Shahidul Alam Freed from Bangladesh Jail

Kamran Reza Chowdhury
2018.11.20
Dhaka
181120_BD_Shahidul_Fist_1000.JPG Bangladeshi photojournalist Shahidul Alam raises a fist and grips a camera after he was released on bail and walked out of the Dhaka Central Jail, Nov. 20, 2018.
BenarNews

Updated at 3:13 p.m. ET on 2018-11-20

Prominent Bangladeshi photojournalist Shahidul Alam walked out of jail Tuesday after 107 days in custody, after a court granted him bail last week in a case his supporters had labeled as a miscarriage of justice.

Alam emerged at around 8:20 p.m. from the Dhaka Central Jail in Keraniganj, a sub-district about 12 miles from the Bangladeshi capital, where authorities had confined him since his arrest in August on suspicion of violating the nation’s defamation laws.

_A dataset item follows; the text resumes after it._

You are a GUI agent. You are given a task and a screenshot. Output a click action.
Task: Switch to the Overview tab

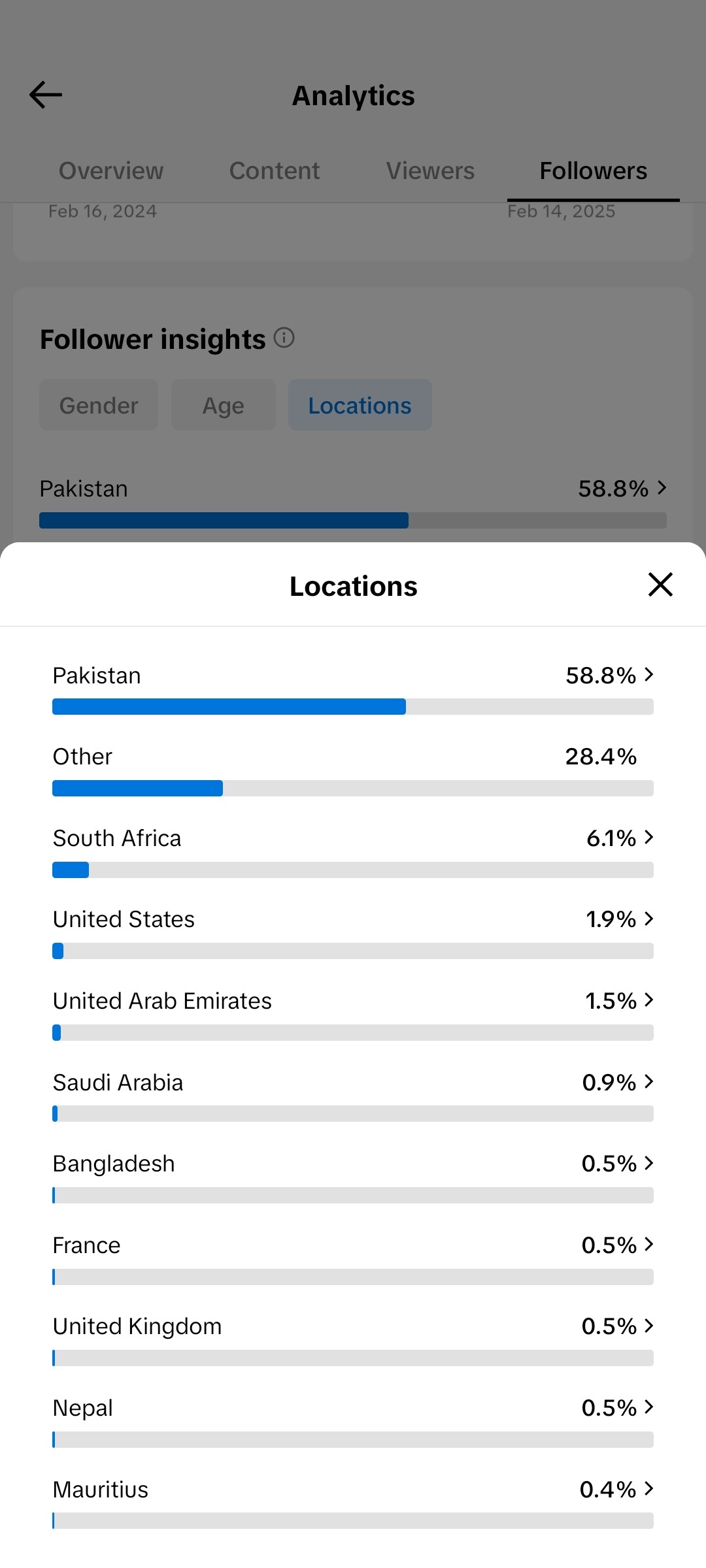coord(111,171)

“Every citizen in a free country should have freedom of speech,” Alam told reporters as he hugged his wife, Rahnuma Ahmed. “If a person in a free country does not have freedom of speech, it is not different from jail.”

Students and well-wishers cheered “Hoye! Hoye!” as the photographer came out of jail. Alam was taken to a hospital for checkup. Hours later, his wife told reporters they were on their way home.

Alam, whose detention has widely been seen as a test for freedom of speech in Bangladesh, was released after six attempts by his legal team to secure bail since he was taken into custody three and a half months ago.

A High Court panel granted Alam bail on Thursday, but he had to remain in jail for several more days as authorities waited to receive the court’s official bail and release order.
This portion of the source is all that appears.